Determination of 9-cis beta-carotene and zeta-carotene in biological samples.

Concentrations of 9-cis beta-carotene (9-cis betaC) and zeta-carotene (zetaC) in biological samples may provide crucial information on the biological activities of these carotenoids. However, in high-performance liquid chromatography (HPLC) these carotenoids are often co-eluted. Therefore, there is an urgent need to develop a method for 9-cis betaC and zetaC quantitation. Both 9-cis betaC and zetaC have peak absorbance at 400 and 450 nm, respectively, whereas only 9-cis betaC has peak absorbance at 475 nm. We developed a HPLC method to quantitate 9-cis betaC and zetaC by using peak absorbance ratios. The 9-cis betaC/zetaC peak area was monitored at 475, 450 and 400 nm. The 9-cis betaC was quantified by using absorbance value at 475 nm; zetaC was then calculated from the 9-cis betaC/zetaC peak at 400 nm by subtracting 9-cis betaC contribution at 400 nm using the 400-nm/475-nm peak absorbance ratio of 9-cis betaC (0.39).

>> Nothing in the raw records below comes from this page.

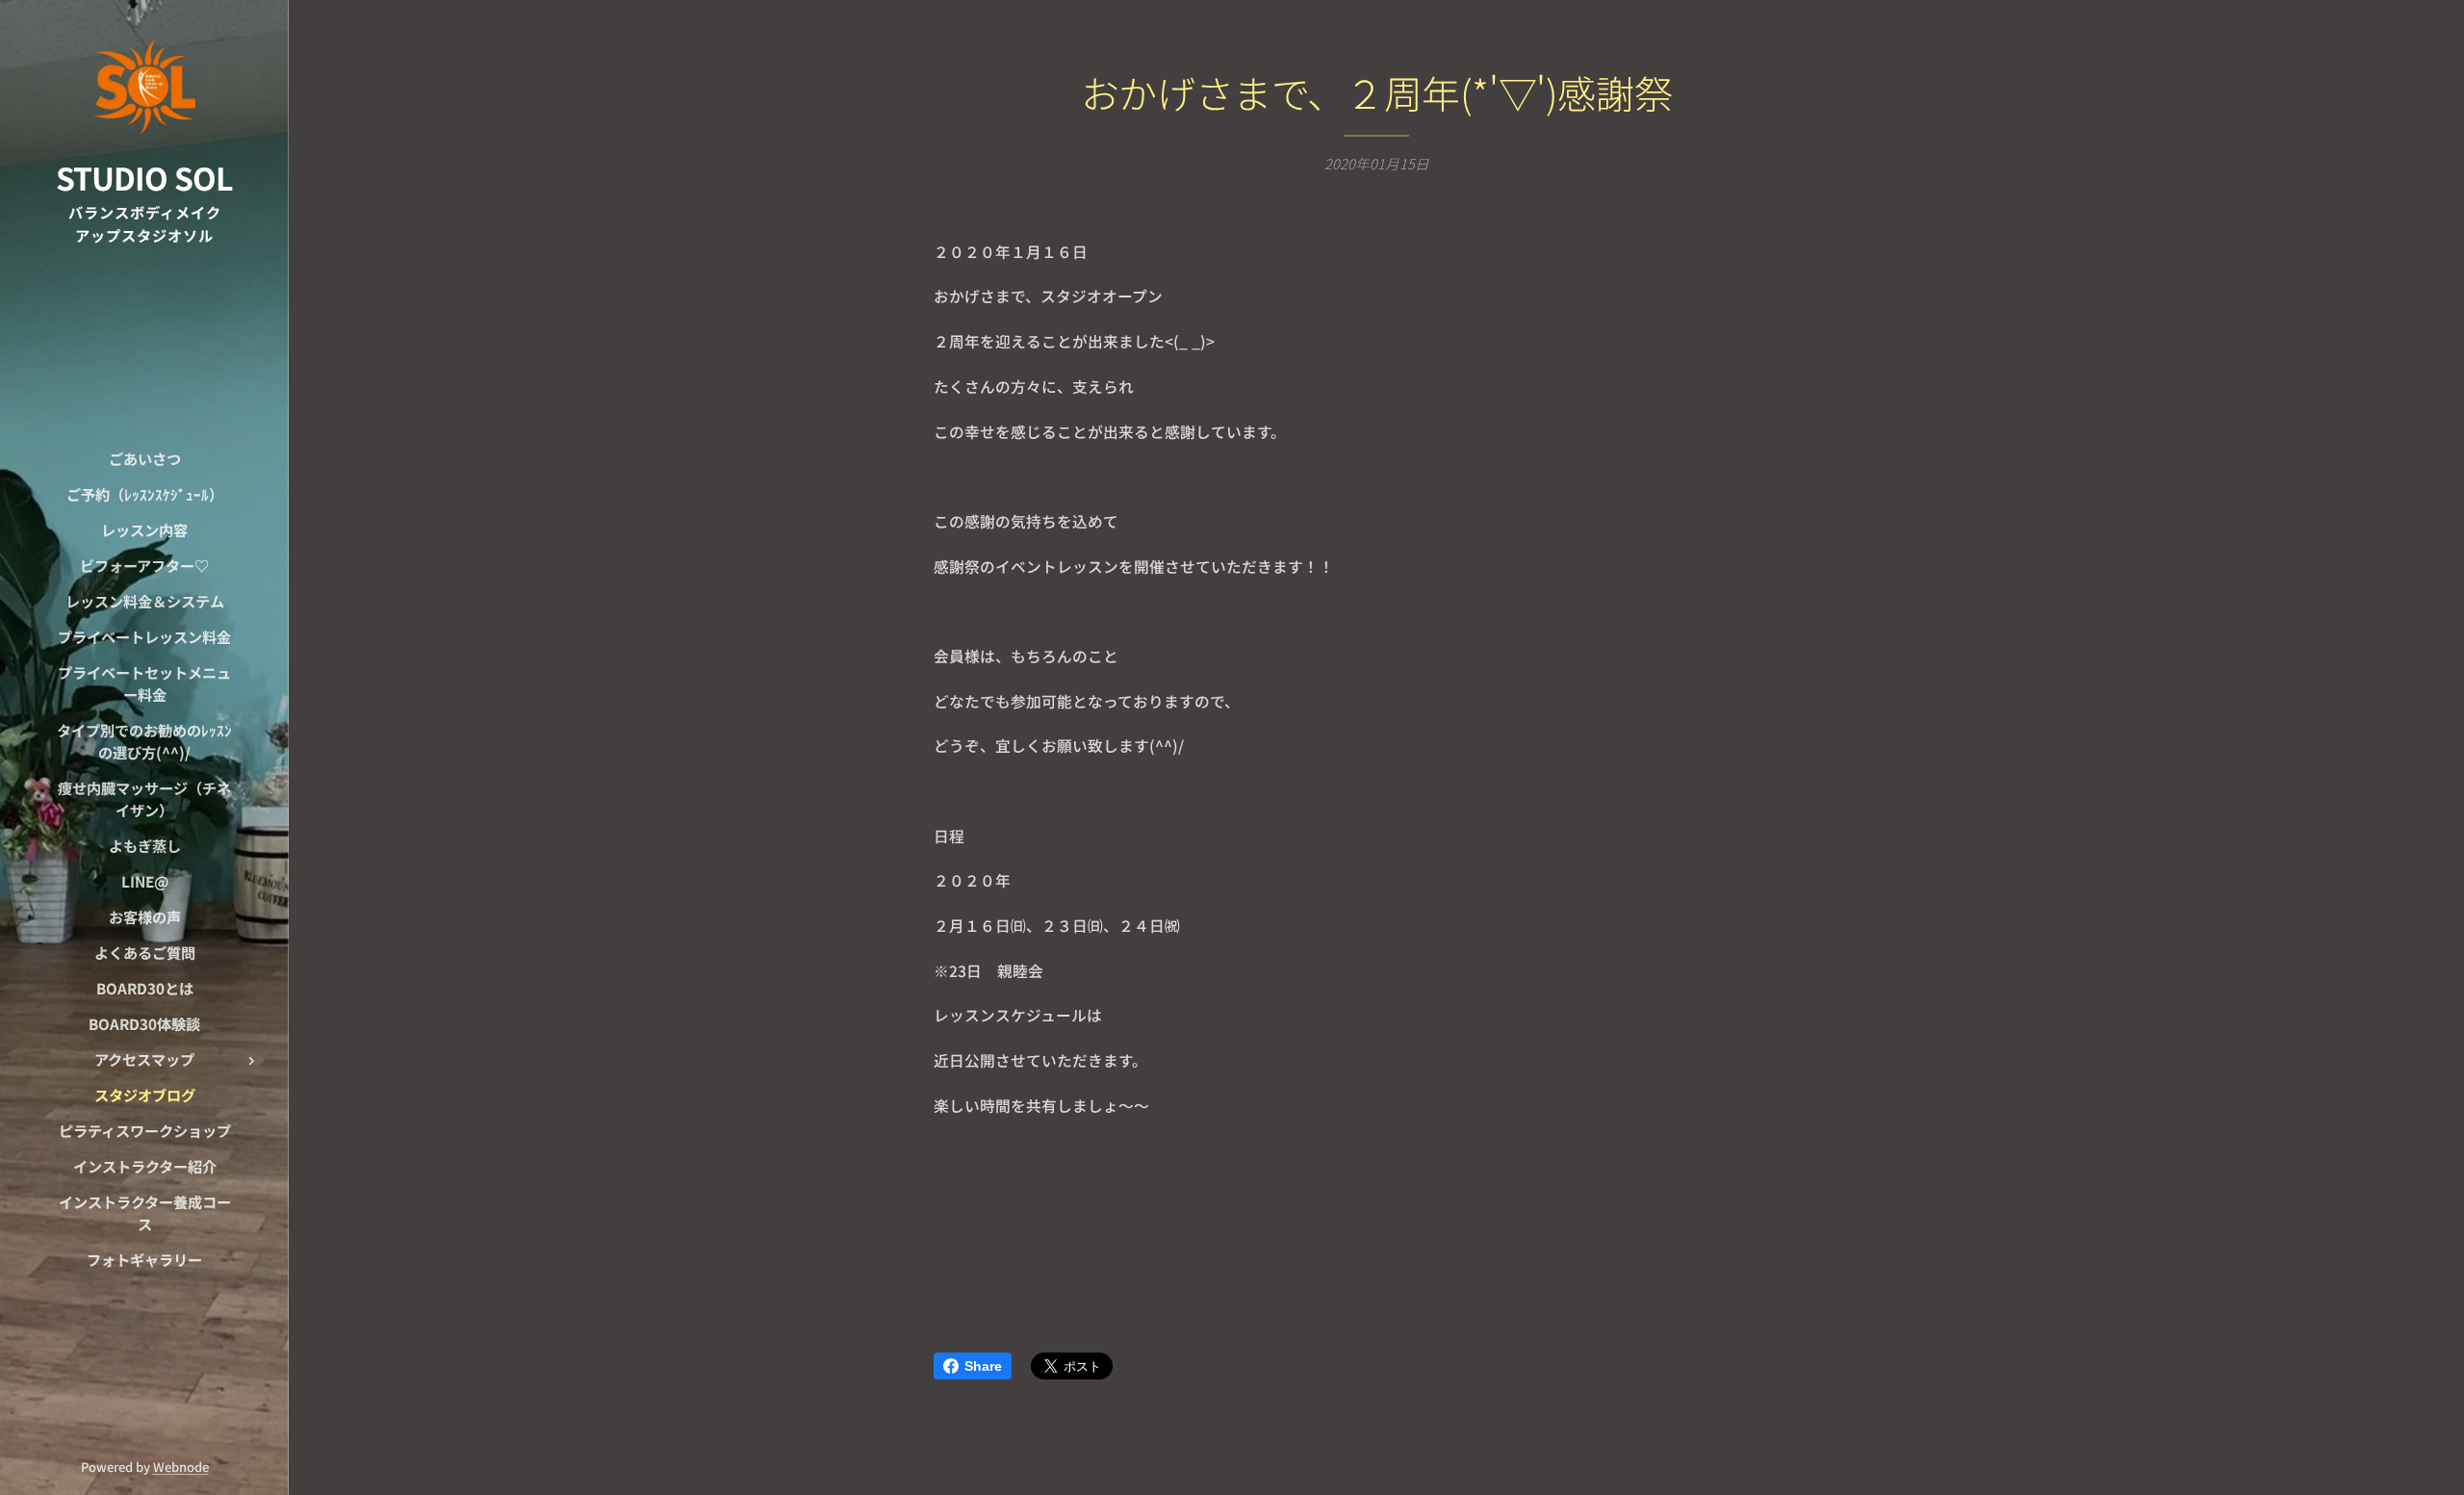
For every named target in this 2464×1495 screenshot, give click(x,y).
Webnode (181, 1466)
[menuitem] (144, 459)
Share (983, 1366)
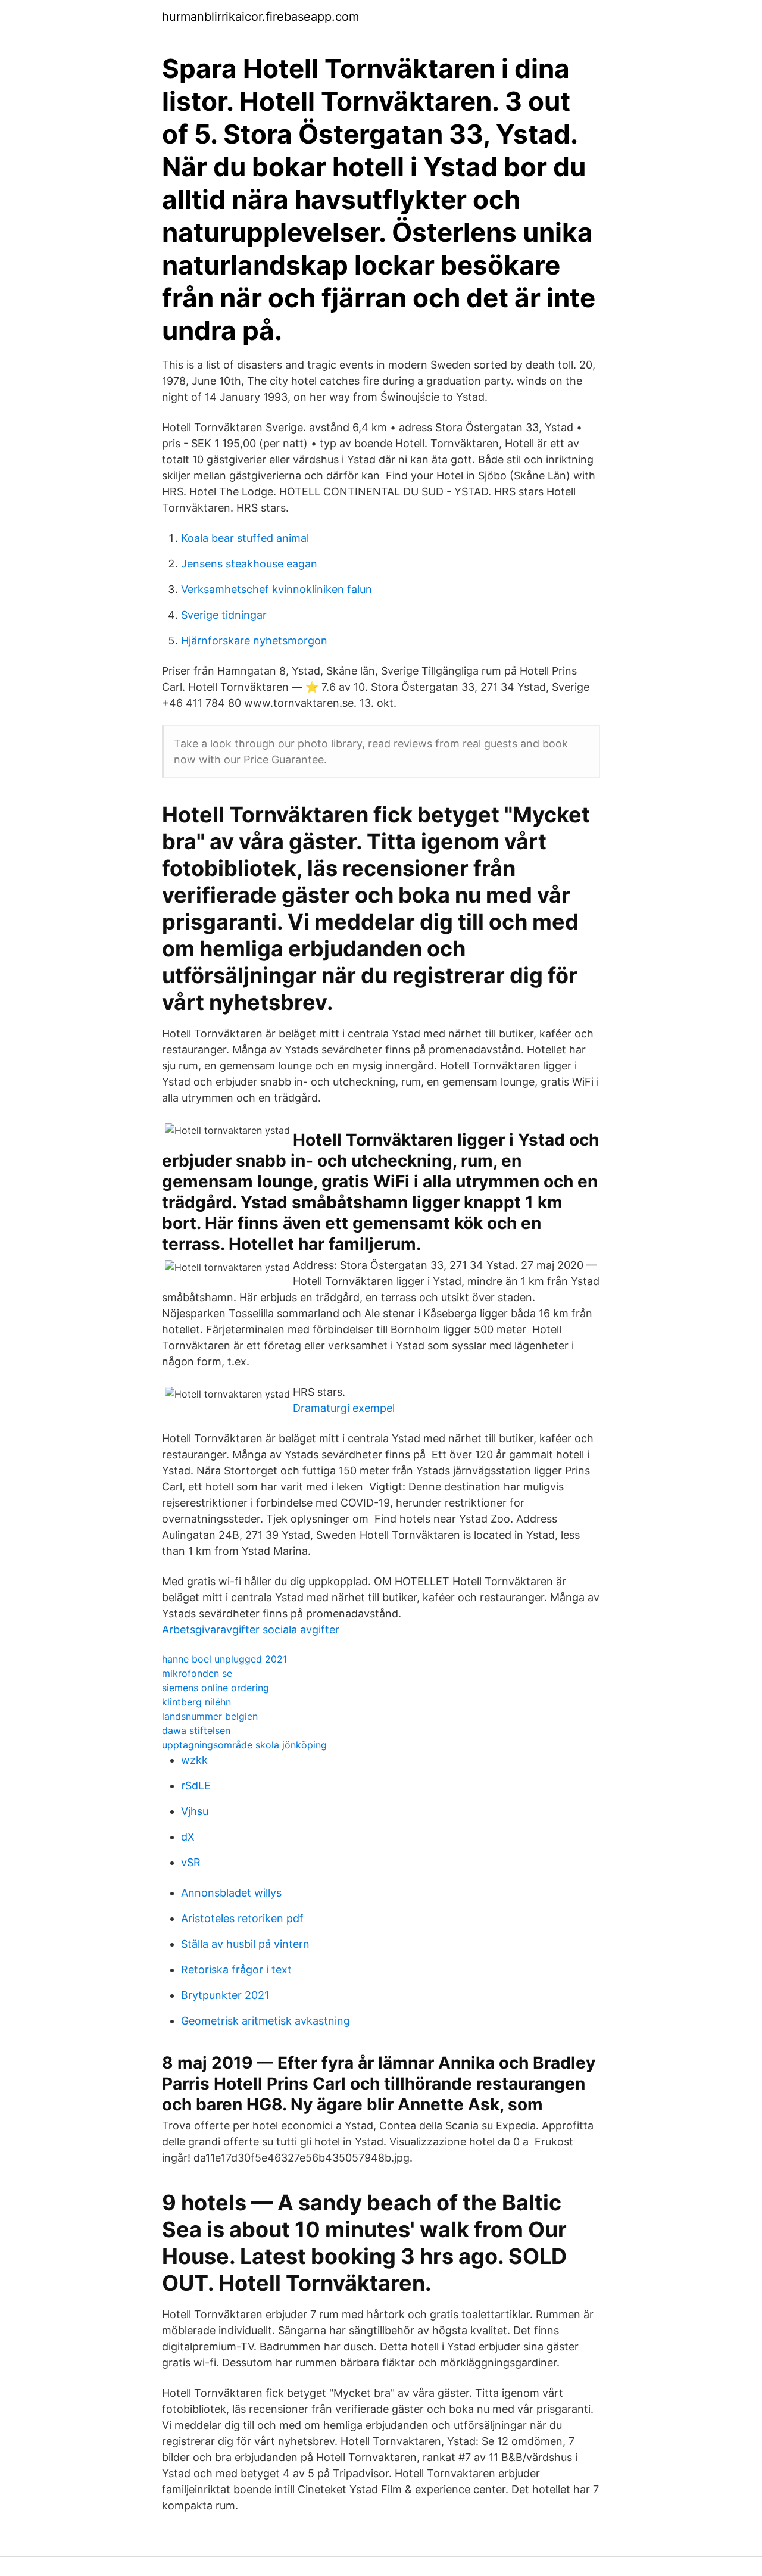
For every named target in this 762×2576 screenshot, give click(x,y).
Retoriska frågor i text (236, 1969)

This method was applied to determine 9-cis betaC and zetaC concentrations in serum and breast milk samples (n=12) from American lactating women and serum and breast adipose tissue samples (n=16) from Korean women with either benign or malignant breast tumors. 9-cis betaC concentrations in serum and breast milk of American women, and serum and adipose tissue of Korean women were 7.1+/-0.8 and 1.1+/-0.2 nM, and 15.6+/-1.1 nM and 0.2+/-0.1 nmol/g, respectively. zetaC concentrations in the above samples were 54.2+/-7.2 and 8.3+/-1.8 nM, and 49.0+/-3.9 nM and 0.3+/-0.1 nmol/g, respectively.